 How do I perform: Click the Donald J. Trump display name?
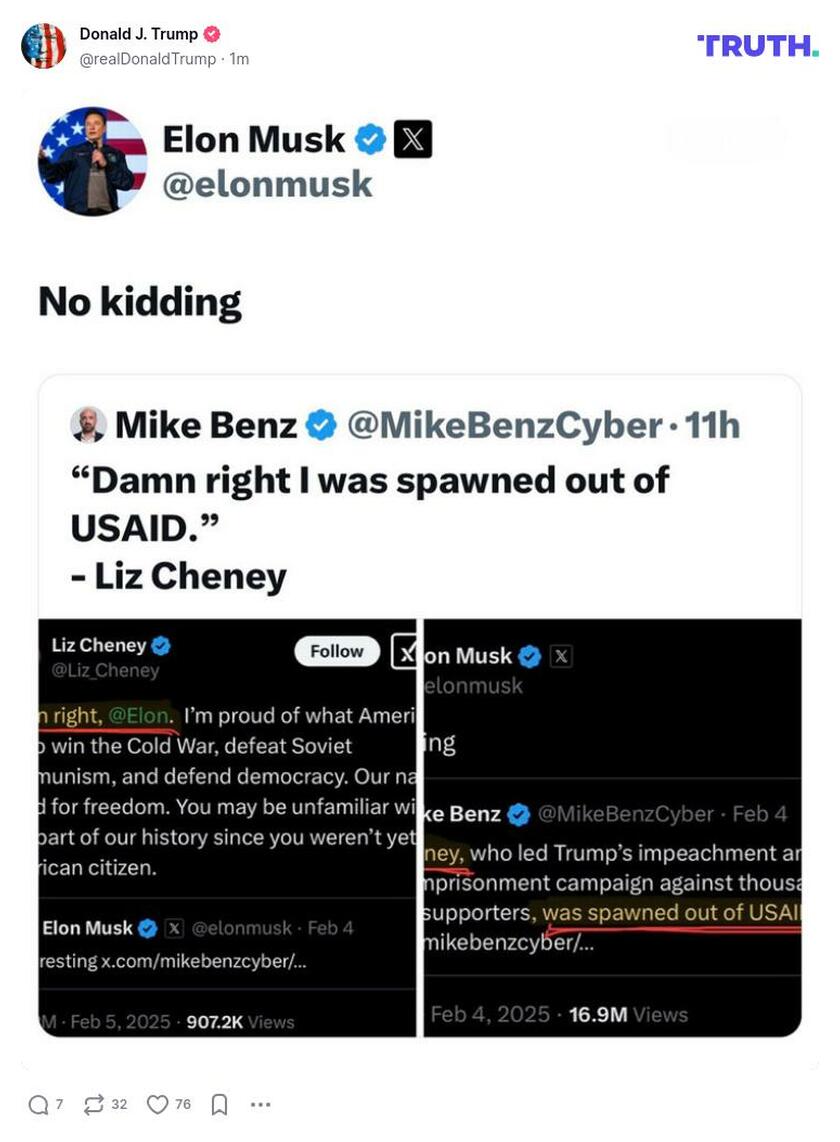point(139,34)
....................
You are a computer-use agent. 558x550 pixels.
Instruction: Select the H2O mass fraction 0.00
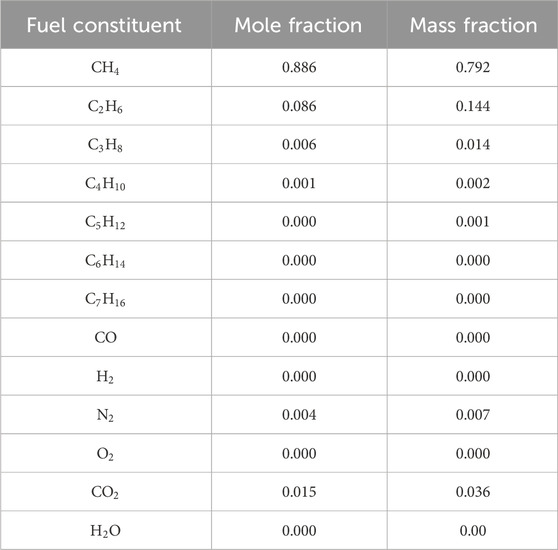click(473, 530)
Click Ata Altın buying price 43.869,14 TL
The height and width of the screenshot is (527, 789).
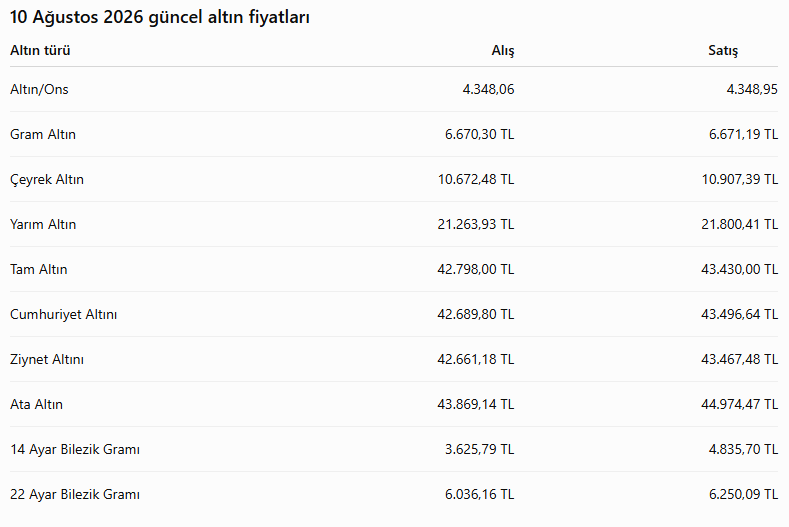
....................
Could you restate word for word the lines above, from the one that contains "Click Ata Altın buying price 43.869,14 TL" through the one that contains "The height and", and no others?

> _RESPONSE BOX_:
Click Ata Altın buying price 43.869,14 TL
The height and width of the screenshot is (527, 789).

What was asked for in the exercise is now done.